此时他的大脑知道,军刀不同于大象和猫,因为军刀是用来玩的,不会自己移动。即使凯洛不知道移动是什么意思,他的大脑也能想出这么多。这个简单的现象叫做聚类。
机器学习只不过是这个过程的数学版本。 很多研究统计学的人意识到,他们可以用大脑工作的方式来计算一些方程。 大脑可以聚类相似的物体,大脑可以从错误中学习,大脑可以学习识别事物。
所有这些都可以用统计数据来表示,基于计算机模拟的这一过程被称为机器学习。为什么我们需要基于计算机的模拟?因为计算机比人脑更快地完成繁重的数学运算。 我很想进入机器学习的数学/统计部分,但在没有明确一些概念之前,你不会想直接进入。
Let’s get back to Kylo Ren. Let’s say Kylo picks up the saber and starts playing with it. He accidentally hits a stormtrooper and the stormtrooper gets injured. He doesn’t understand what’s going on and continues playing. Next he hits a cat and the cat gets injured. This time Kylo is sure he has done something bad, and tries to be somewhat careful. But given his bad saber skills, he hits the elephant and is absolutely sure that he is in trouble. He becomes extremely careful thereafter, and only hits his dad on purpose as we saw in Force Awakens!!
从错误中学习的整个过程可以用方程式来模拟,在方程式中,做错事的感觉用错误或代价来表示。这种识别不该用军刀做什么的过程叫做分类。 聚类和分类是机器学习的绝对基础。让我们看看它们之间的区别。
Kylo differentiated between animals and light saber because his brain decided that light sabers cant move by themselves and are therefore, different. The decision was based solely upon the objects present (data) and no external help or advice was provided. In contrast to this, Kylo differentiated the importance of being careful with light saber by first observing what hitting an object can do. The decision wasn’t completely based on the saber, but on what it could do to different objects . In short, there was some help here.
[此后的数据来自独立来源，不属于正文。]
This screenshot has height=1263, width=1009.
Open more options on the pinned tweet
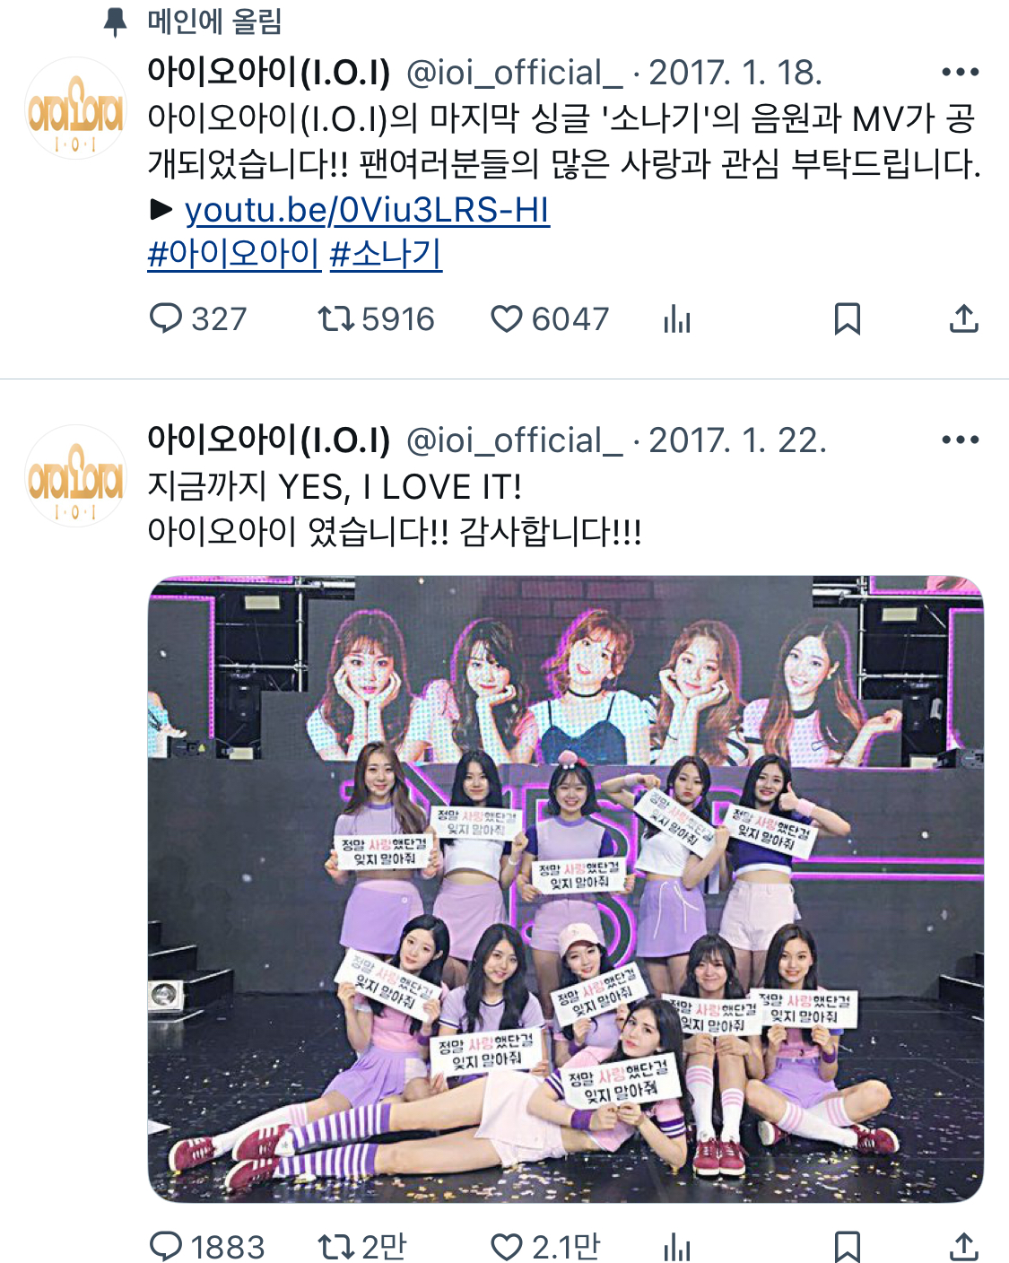pos(961,72)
Because of this difference in learning, Clustering is called an unsupervised learning method and Classification is called a supervised learning method. They are very different in the machine learning world, and are often dictated by the kind of data present. Obtaining labelled data (or things that help us learn , like stormtrooper,elephant and cat in Kylo’s case) is often not easy and becomes very complicated when the data to be differentiated is large. On the other hand, learning without labels can have it’s own disadvantages , like not knowing what are the label titles. If Kylo was to learn being careful with the saber without any examples or help, he wouldn’t know what it would do. He would just know that it is not suppose to be done. It’s kind of a lame analogy but you get the point!
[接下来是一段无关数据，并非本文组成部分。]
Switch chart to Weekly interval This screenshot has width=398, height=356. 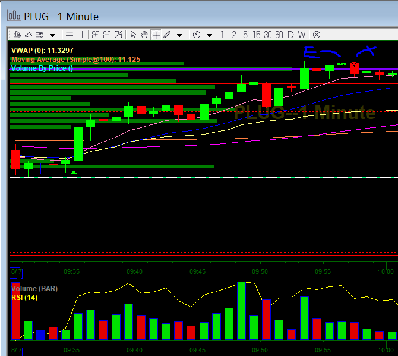click(x=302, y=35)
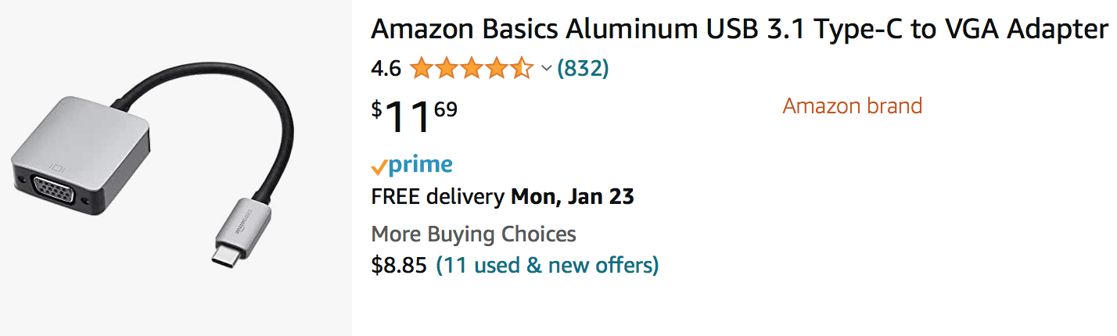Open the 4.6 rating popover

[x=386, y=69]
We are just getting started with Machine Learning. Classification itself can be classification of continuous numbers or classification of labels. For instance, if Kylo had to classify what each stormtrooper’s height is, there would be a lot of answers because the heights can be 5.0, 5.01, 5.011, etc. But a simple classification like types of light sabers (red,blue.green) would have very limited answers. Infact they can be represented with simple numbers. Red can be 0 , Blue can be 1 and Green can be 2.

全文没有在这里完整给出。